I wasn't sure how it would be listening to Paradise Lost, but it went better than expected. The audiobook by Blackstone, read by Ralph Cosham, hits a good middle ground between poetic rhythm and shaped-phrase listenability. I was able to follow most of the action as I drove, and any classical or biblical allusions that I missed are fully mea culpa. The one thing that was hardest to follow was when a new character spoke or when the subject of a long passage changed, and my one thought as a listener is something in the shape of phrase or rhythm might be able to convey that better. But as it was, this was as clear as listening to a good rendition of Shakespeare.
As for the content, well, how can I review that? It is interesting to note that what Milton's doing here is similar to midrash or to the book on the resurrection by Fabrice Hadjadj that I just read: he's filling in the gaps between the bible verses and interpreting them. He is asking the big questions, like Dante, and I wish I had read more of this stuff growing up, although I probably wouldn't have appreciated it nearly as much.

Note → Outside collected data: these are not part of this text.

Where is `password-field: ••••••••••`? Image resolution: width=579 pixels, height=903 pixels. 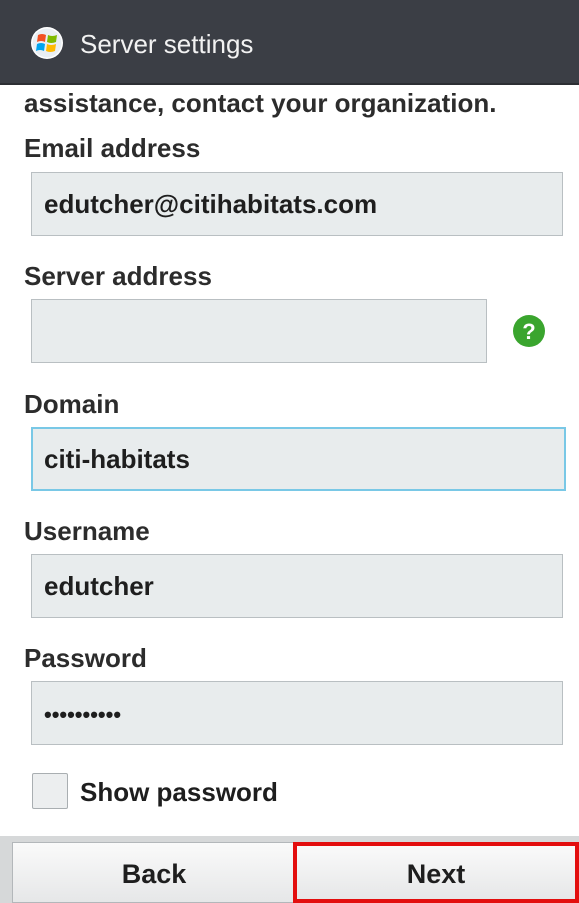 password-field: •••••••••• is located at coordinates (297, 713).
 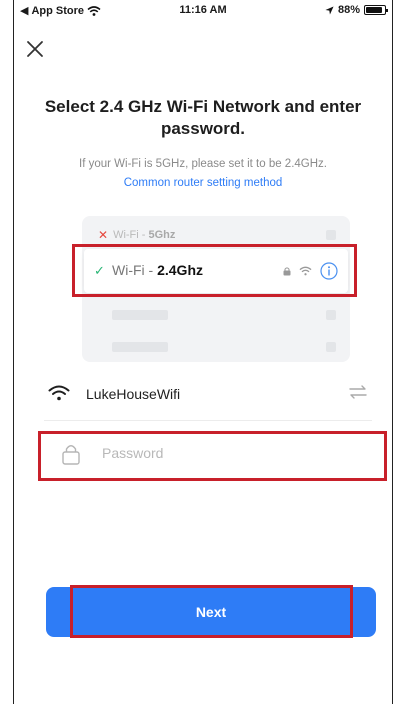 What do you see at coordinates (144, 235) in the screenshot?
I see `wifi-5g-label: Wi-Fi - 5Ghz` at bounding box center [144, 235].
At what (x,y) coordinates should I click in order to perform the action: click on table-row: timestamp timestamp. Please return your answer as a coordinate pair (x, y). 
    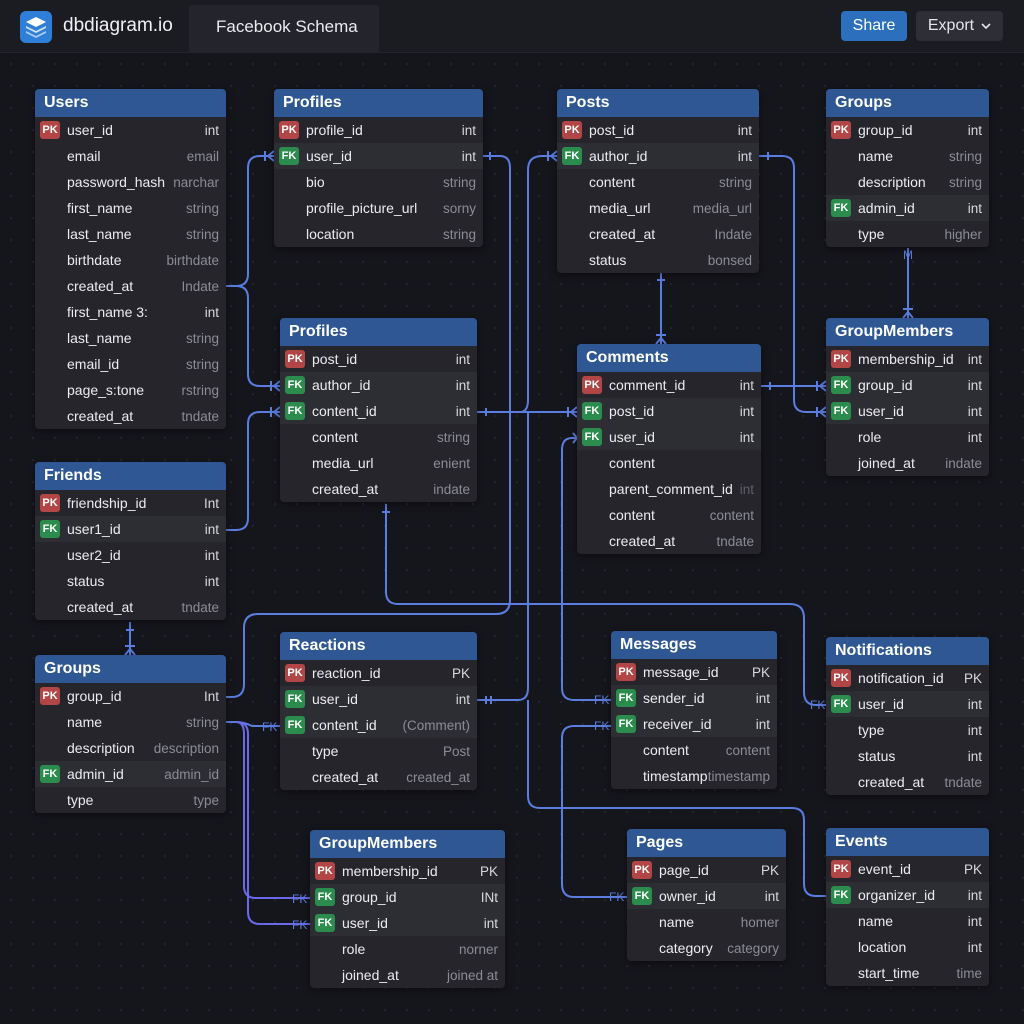
    Looking at the image, I should click on (694, 776).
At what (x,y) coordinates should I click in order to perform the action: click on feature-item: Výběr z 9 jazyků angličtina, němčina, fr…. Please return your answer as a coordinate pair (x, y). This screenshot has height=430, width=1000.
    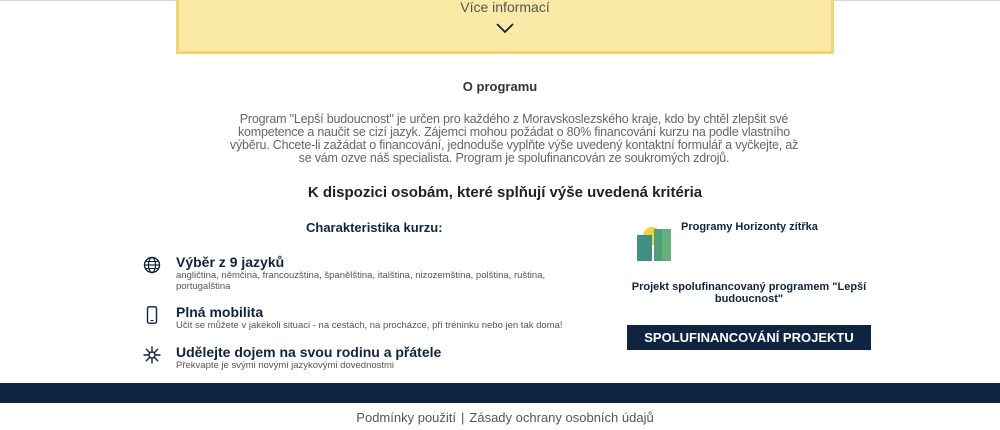
    Looking at the image, I should click on (363, 274).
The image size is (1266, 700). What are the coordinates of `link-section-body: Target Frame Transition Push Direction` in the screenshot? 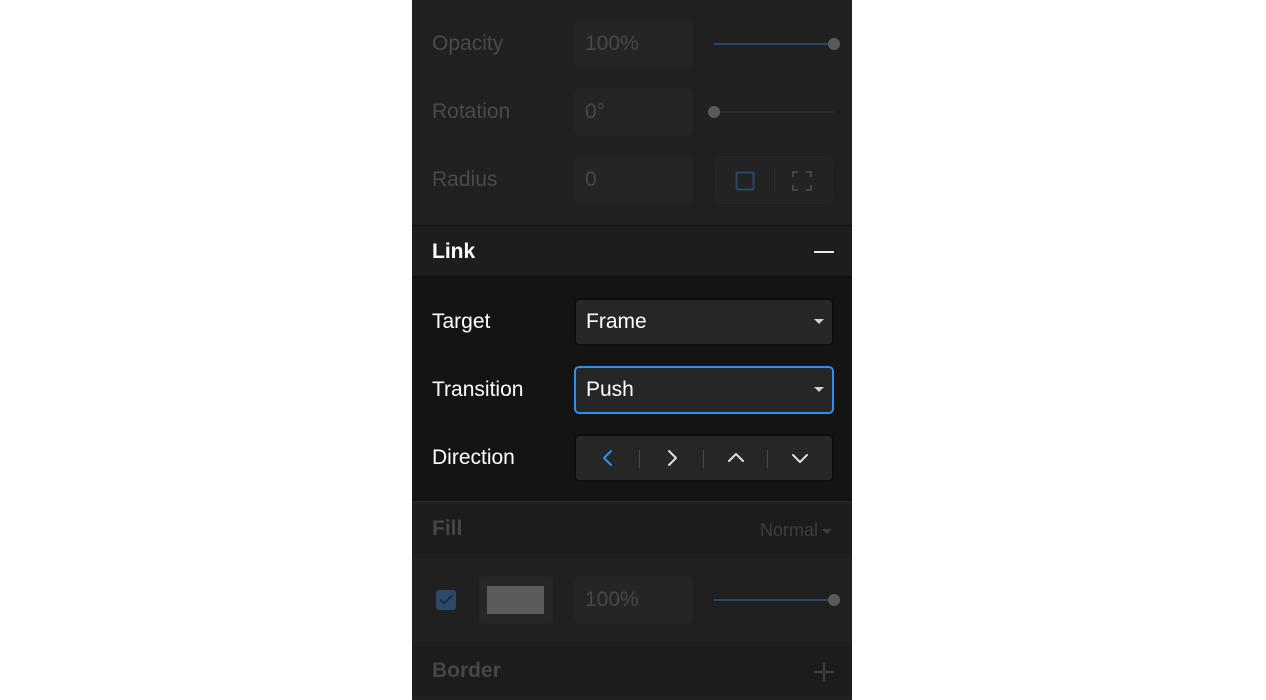 It's located at (632, 390).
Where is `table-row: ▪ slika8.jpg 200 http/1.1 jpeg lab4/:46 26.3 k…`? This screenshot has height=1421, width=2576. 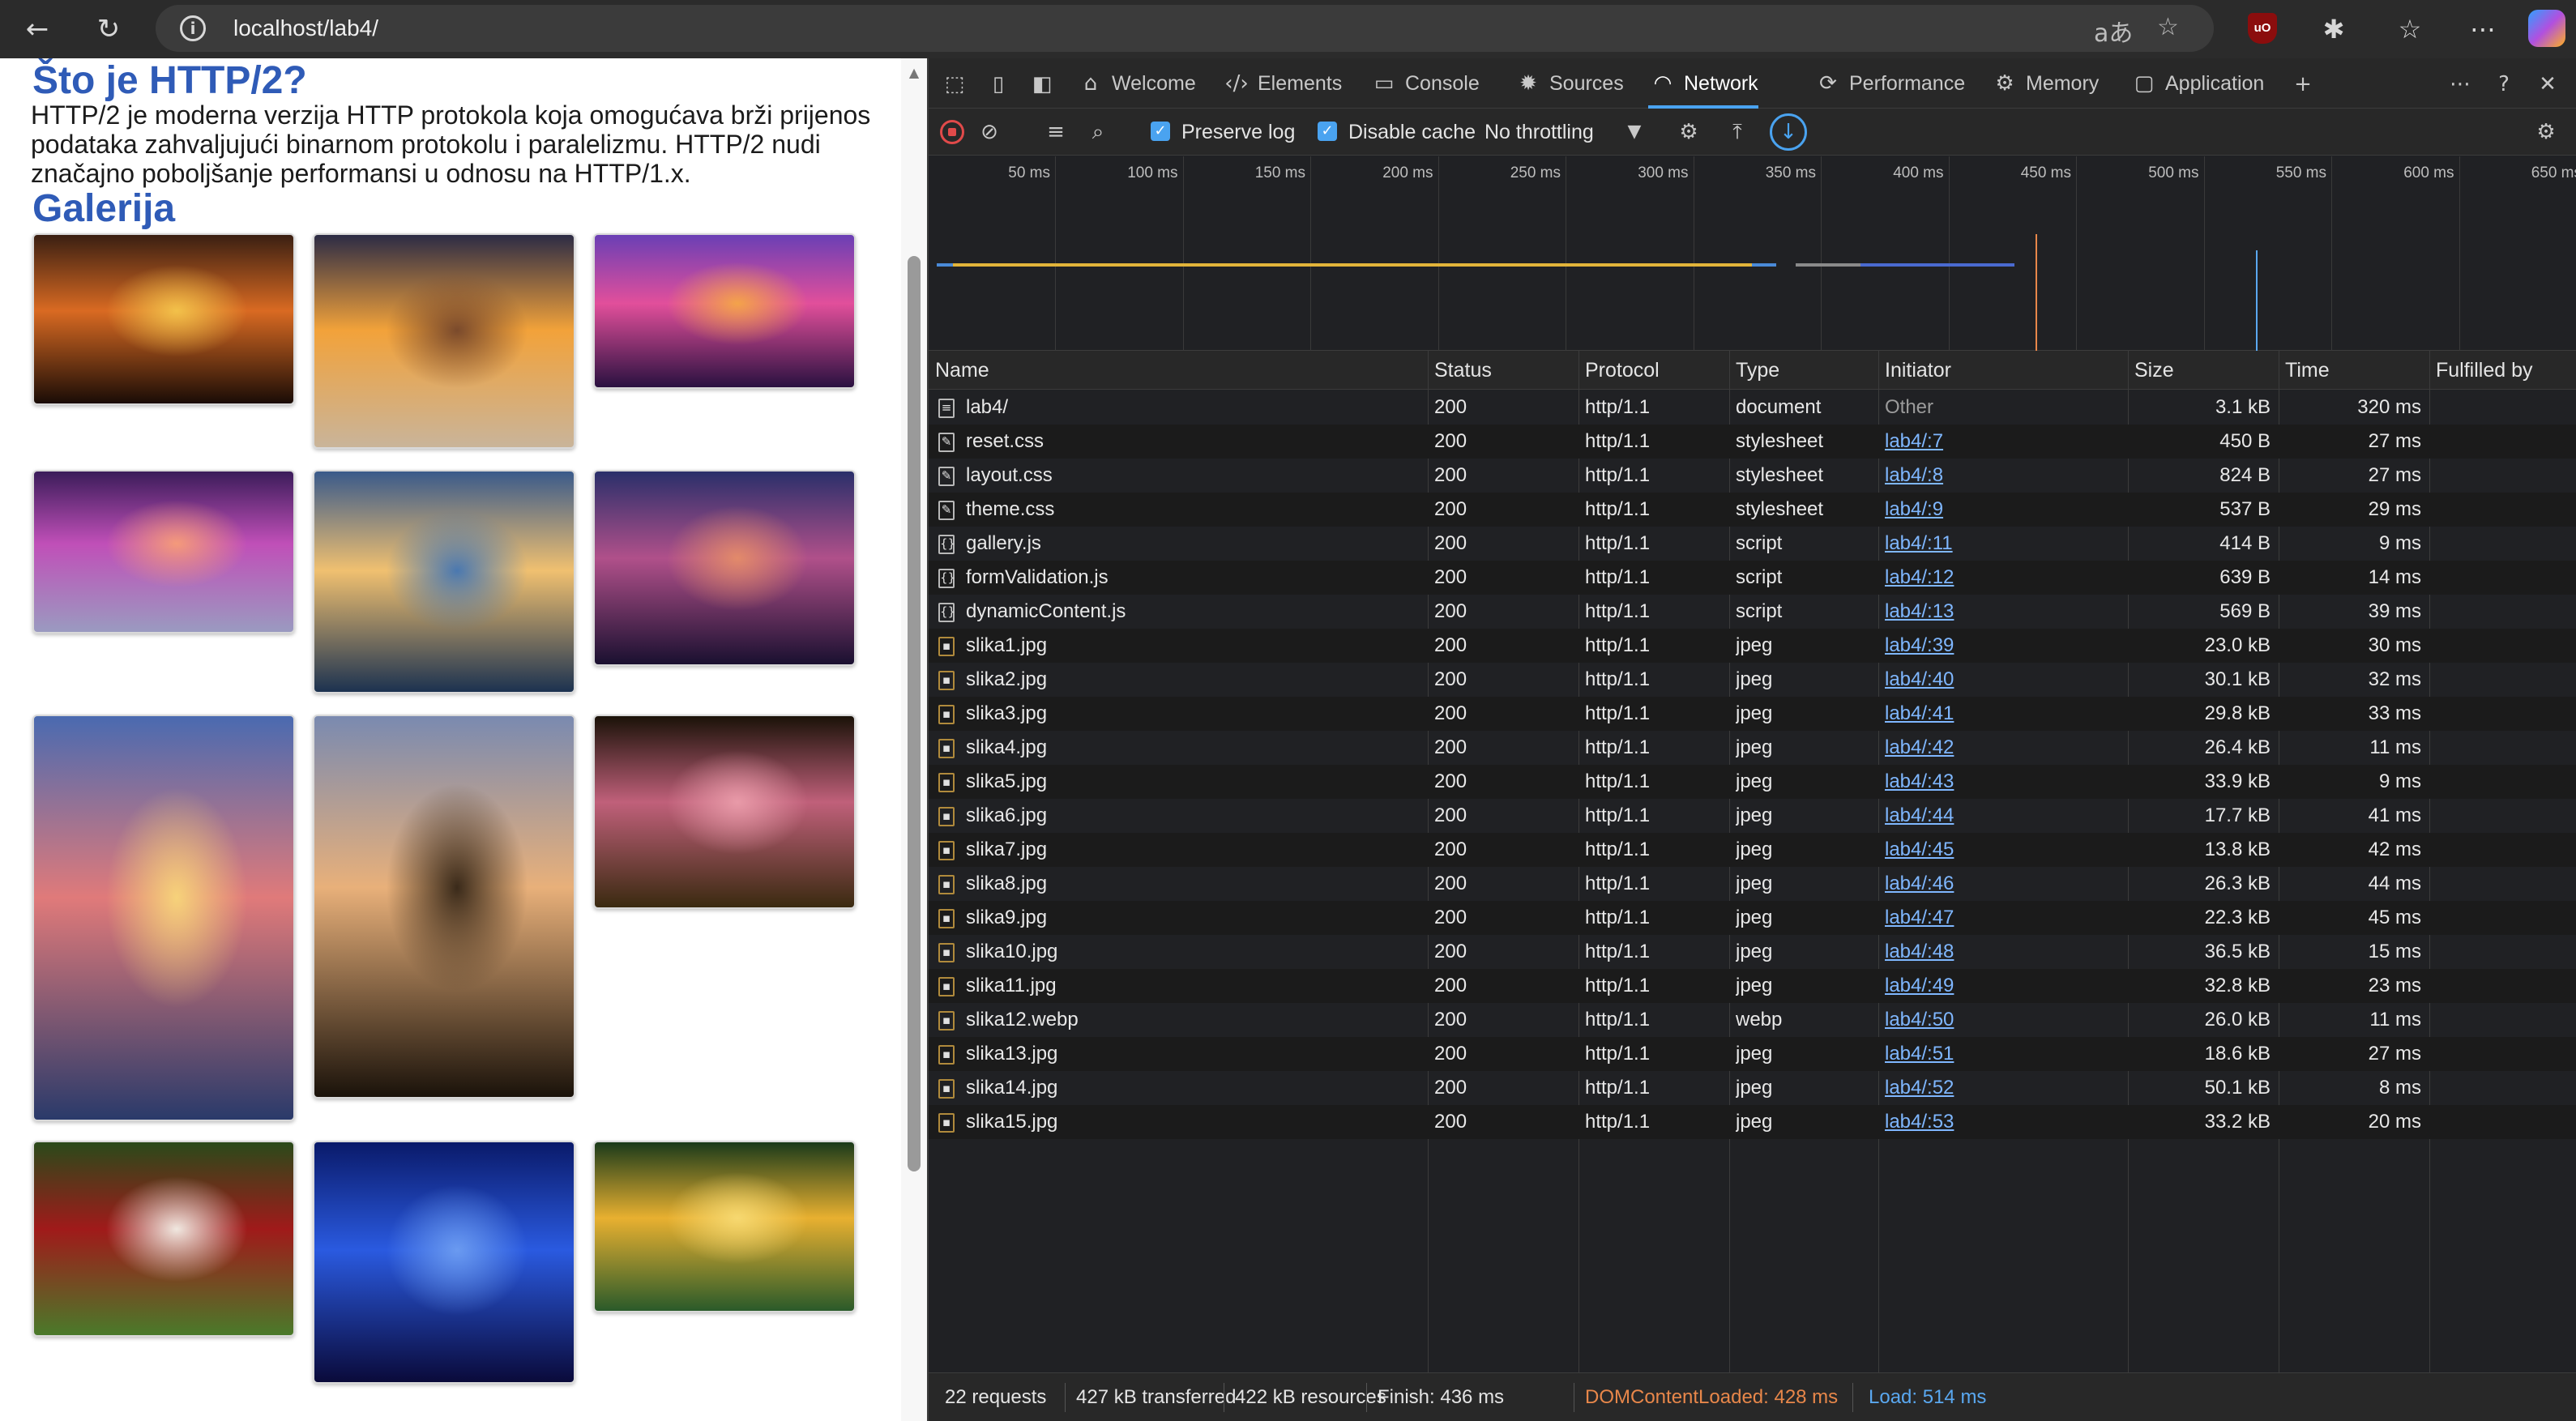 table-row: ▪ slika8.jpg 200 http/1.1 jpeg lab4/:46 26.3 k… is located at coordinates (1752, 884).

But for teenagers asking the big questions, shouldn't they be exposed to these things?
Milton's vision of the Fall has shaped us much more than we know. I've always been a little mystified by how insistent some people are that there could be no death of any kind before the Fall, because it's not really emphasized in scripture in my reading as much as people seem to think. Well, it IS emphasized in Milton, but I noticed a few indications that it's not as important to Milton as people seem to think, and that the presence of animal death before the Fall shouldn't be as big of a stumbling block as it seems to be.
Also, the language is gorgeous, and the character of Satan is diabolically intriguing. Hollywood screenwriters should take note -- THIS is how you write a good villain, entirely believable, entirely inventive, yet also entirely evil. The treatment of Eve is a low point for me. I just can't interpret some of her character as anything but misogyny. I don't get nearly as much of that vibe from Shakespeare, for example, and it was the part that bugged me most as a modern reader.
At the end of the day, this gets me thinking about the big questions and arguing with Milton, and I think that's the way he wanted it. That's what literature is for.